Девушка придирчиво пересмотрела диски. Борис слушал «Битлз» и Алиса Купера, Татьяна Робертовна – Аллу Пугачеву, Наташа – Рики Мартина, Ирина предпочитала Энрике Иглесиаса. Борис неоднократно издевался над их вкусами, спрашивая, по какому признаку они отличают одного от другого. Девушка выбрала любимый диск Нади – та часто ставила душещипательного Криса Айзика.
Убираться под музыку было куда веселее, чем просто шаркать тряпкой и высматривать пыль на подоконниках. Лена сделала звук погромче – в конце-концов, она сейчас совершенно одна, чувствует себя полной хозяйкой, и никто ей ничего не запретит! Она доела печенье, оставшееся после застолья и снова взялась за уборку. Чтобы было повеселее, Лена даже принялась подпевать. Английского языка она не знала, поэтому просто подвывала, стараясь попадать в тон.
Она уже заканчивала уборку, когда ее слуха достиг звонок у запасного выхода. Лена быстро убрала звук и побежала к двери. Она почему-то чувствовала себя виноватой, хотя ничего дурного не делала. Правда, слушала чужой диск, но ведь это же еще не преступление! И диску от этого хуже не станет!
Она посмотрела в глазок и открыла дверь:
– А я заканчиваю уже… Что-то забыли?
И пританцовывая, вернулась в зал. Бросила в ведро тряпку, прополоскала ее, принялась отжимать. Ее отражение плясало в темной воде, искажалось, шло кругами. И вдруг она увидела там еще одно лицо. Девушка подняла голову, хотела что-то спросить…

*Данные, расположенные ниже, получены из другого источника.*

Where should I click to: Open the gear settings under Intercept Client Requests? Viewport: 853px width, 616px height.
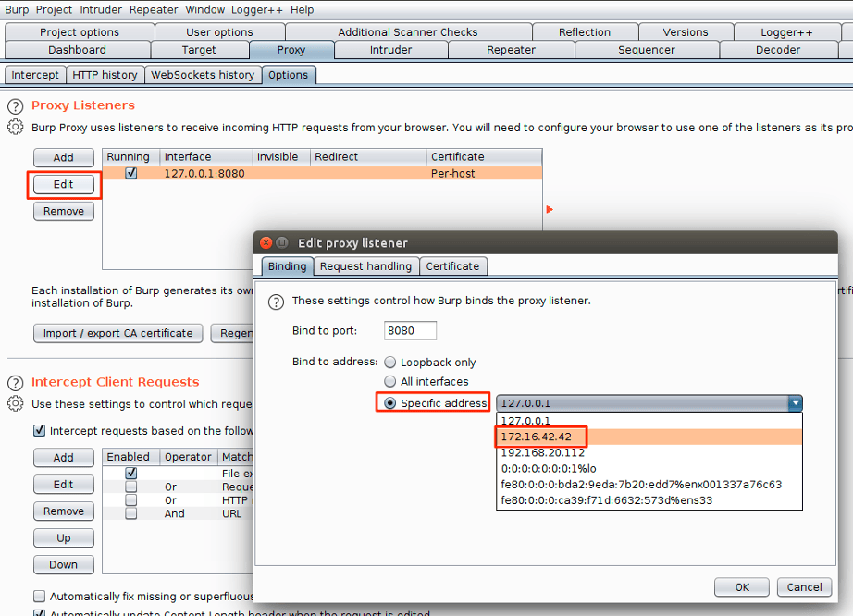click(x=15, y=403)
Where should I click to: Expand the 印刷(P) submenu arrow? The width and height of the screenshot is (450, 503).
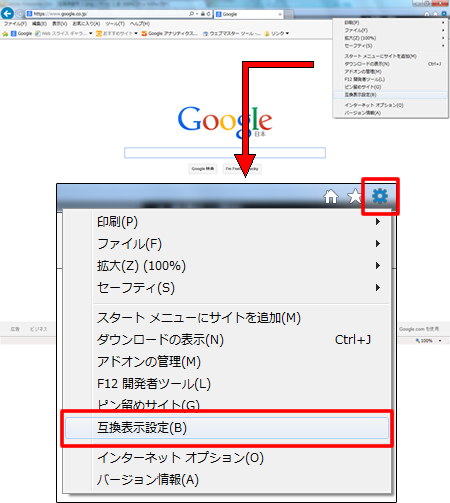[377, 222]
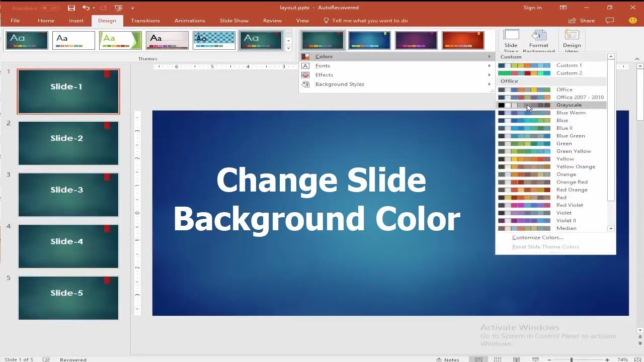
Task: Switch to the Animations tab
Action: coord(190,21)
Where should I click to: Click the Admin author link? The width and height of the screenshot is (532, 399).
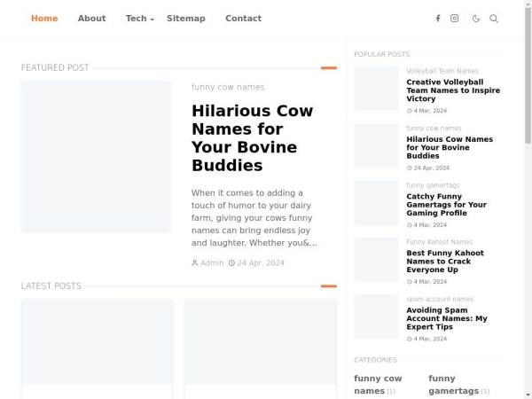click(x=212, y=262)
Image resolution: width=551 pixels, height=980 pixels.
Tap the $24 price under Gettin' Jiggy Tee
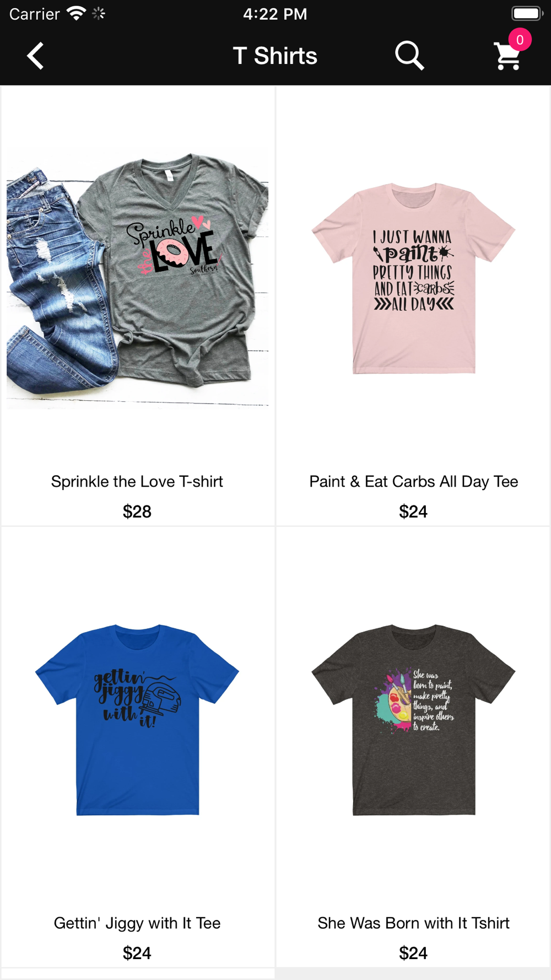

Ее рот зажала сильная, на удивление жесткая рука, и Лена от неожиданности выпустила тряпку. Она попытылась взвизгнуть, потому что уже в этот миг поняла все, и как она была права, и как была глупа… Это было ее последней мыслью, или одной из последних.
Только в десятом часу вечера, домывая грязную посуду после наспех приготовленного ужина, Татьяна Робертовна спохватилась, что Лена до сих пор не зашла и не отдала ключи. Она удивилась, что вечеринка затянулась так надолго, когда кассирша уходила, у нее создалось впечатление, что все остальные тоже собираются по домам. Потом она уселась смотреть новости и отвлеклась от этой мысли.
Как обычно бывало после трудового дня, женщина задремала в кресле, и ее разбудил собственный храп. Она недовольно выпрямилась, нашарила ногами свалившиеся тапочки и окликнула мужа, спросив, который час. Услышав, что уже пять минут одиннадцатого, Татьяна Робертовна осведомилась, не заходила ли девушка из мастерской. Муж ответил, что никто не заходил.